Task item
Do any lines in the data below contain "Customer"? If so, copy every one of them.
** Dataset records follows **
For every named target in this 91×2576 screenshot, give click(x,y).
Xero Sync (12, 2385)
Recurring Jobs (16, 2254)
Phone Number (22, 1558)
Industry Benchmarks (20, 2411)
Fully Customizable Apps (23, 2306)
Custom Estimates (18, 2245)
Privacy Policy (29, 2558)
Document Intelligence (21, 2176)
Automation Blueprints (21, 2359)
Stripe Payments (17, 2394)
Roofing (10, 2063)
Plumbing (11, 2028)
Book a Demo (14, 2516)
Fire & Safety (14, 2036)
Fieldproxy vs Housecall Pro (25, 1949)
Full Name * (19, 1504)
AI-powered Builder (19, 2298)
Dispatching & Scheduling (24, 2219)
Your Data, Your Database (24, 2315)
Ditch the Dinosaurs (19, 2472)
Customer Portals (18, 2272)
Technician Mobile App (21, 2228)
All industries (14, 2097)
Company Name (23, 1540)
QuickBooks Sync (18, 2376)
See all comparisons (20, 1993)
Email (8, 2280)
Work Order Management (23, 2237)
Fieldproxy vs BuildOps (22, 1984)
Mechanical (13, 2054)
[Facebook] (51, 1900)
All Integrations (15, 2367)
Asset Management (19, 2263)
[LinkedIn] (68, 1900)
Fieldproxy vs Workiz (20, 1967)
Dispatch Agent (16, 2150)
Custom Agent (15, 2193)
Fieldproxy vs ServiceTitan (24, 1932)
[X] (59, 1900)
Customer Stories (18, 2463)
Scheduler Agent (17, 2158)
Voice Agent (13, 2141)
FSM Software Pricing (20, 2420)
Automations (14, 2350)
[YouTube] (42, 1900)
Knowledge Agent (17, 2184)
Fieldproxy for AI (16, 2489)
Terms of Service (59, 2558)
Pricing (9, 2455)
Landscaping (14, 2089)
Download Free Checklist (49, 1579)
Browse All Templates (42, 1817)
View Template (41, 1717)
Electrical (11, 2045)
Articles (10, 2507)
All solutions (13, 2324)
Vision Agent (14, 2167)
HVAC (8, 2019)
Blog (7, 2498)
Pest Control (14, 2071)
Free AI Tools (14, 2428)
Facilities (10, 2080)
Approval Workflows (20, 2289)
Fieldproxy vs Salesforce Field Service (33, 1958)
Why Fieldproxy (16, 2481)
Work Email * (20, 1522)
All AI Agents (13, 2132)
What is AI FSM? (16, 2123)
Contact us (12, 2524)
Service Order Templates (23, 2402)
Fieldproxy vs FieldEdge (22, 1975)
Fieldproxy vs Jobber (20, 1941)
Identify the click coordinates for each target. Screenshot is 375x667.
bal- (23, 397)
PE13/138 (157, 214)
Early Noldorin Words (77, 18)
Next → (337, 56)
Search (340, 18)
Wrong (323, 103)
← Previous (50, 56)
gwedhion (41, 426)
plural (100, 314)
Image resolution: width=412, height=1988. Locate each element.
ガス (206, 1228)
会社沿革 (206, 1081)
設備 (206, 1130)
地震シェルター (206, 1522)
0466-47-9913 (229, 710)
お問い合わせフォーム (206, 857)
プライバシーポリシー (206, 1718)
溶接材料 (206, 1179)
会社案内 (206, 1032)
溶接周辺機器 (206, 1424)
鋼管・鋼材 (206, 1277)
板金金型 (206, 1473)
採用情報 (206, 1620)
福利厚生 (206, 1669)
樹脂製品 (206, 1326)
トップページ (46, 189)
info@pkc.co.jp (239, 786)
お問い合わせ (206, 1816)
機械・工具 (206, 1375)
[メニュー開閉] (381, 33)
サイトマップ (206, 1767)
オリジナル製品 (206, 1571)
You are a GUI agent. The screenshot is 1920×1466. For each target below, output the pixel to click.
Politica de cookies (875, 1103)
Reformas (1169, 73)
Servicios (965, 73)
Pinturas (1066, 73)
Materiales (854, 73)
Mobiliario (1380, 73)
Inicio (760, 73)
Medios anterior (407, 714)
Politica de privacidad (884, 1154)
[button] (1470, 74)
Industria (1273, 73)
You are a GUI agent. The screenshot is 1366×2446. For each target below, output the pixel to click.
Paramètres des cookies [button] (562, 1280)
** End of Dataset records **
Your response
Customer Portals (18, 2272)
Customer Stories (18, 2463)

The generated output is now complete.